* What to work on:
Below are the records; copy each line in them that holds the word "computer".

* Provided data:
------------------------

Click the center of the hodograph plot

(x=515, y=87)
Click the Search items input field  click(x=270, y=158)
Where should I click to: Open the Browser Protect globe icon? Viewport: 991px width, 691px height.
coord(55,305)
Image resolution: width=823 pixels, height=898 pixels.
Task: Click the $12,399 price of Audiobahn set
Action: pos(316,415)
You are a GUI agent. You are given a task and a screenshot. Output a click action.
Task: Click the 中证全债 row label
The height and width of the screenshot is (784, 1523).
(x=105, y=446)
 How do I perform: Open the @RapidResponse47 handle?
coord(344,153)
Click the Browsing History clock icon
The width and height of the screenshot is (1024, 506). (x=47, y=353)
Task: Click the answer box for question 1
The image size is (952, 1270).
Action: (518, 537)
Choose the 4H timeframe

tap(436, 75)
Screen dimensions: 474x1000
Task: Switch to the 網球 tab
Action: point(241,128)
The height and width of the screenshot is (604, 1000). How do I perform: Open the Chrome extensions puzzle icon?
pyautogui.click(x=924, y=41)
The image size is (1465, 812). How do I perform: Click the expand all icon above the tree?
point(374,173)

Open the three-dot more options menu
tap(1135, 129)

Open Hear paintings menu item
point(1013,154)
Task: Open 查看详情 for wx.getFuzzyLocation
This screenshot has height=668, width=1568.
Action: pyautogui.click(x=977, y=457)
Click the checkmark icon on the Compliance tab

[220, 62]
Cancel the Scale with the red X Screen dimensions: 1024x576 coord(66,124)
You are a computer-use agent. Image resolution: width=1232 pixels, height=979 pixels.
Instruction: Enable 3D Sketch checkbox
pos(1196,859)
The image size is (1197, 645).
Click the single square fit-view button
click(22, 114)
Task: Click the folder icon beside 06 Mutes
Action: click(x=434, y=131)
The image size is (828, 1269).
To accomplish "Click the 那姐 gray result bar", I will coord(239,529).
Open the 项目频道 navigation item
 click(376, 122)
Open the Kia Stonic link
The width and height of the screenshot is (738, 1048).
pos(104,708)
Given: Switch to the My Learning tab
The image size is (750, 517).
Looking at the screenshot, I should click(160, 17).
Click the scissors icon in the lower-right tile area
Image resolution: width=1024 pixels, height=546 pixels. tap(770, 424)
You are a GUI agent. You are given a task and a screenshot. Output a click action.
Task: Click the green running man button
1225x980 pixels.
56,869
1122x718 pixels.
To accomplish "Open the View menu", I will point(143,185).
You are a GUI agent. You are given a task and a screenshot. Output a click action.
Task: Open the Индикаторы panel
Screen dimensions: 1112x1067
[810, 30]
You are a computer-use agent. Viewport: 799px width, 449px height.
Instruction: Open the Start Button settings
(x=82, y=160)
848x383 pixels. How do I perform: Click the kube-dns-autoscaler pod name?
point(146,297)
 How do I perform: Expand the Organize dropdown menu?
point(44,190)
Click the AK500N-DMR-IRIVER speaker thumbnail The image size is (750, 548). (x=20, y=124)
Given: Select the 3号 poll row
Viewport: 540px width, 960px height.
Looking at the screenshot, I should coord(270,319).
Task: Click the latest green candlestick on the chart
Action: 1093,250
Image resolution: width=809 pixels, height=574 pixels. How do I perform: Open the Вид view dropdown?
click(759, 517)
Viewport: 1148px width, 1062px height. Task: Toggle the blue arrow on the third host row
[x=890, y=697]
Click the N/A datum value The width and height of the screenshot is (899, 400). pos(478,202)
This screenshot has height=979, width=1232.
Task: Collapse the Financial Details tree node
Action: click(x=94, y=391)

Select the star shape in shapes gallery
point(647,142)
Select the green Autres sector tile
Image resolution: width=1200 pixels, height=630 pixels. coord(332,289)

------------------------

* Exercise result:
You are a computer-use agent. Image resolution: width=1232 pixels, height=979 pixels.
You are a computer-use agent. Viewport: 799px width, 449px height.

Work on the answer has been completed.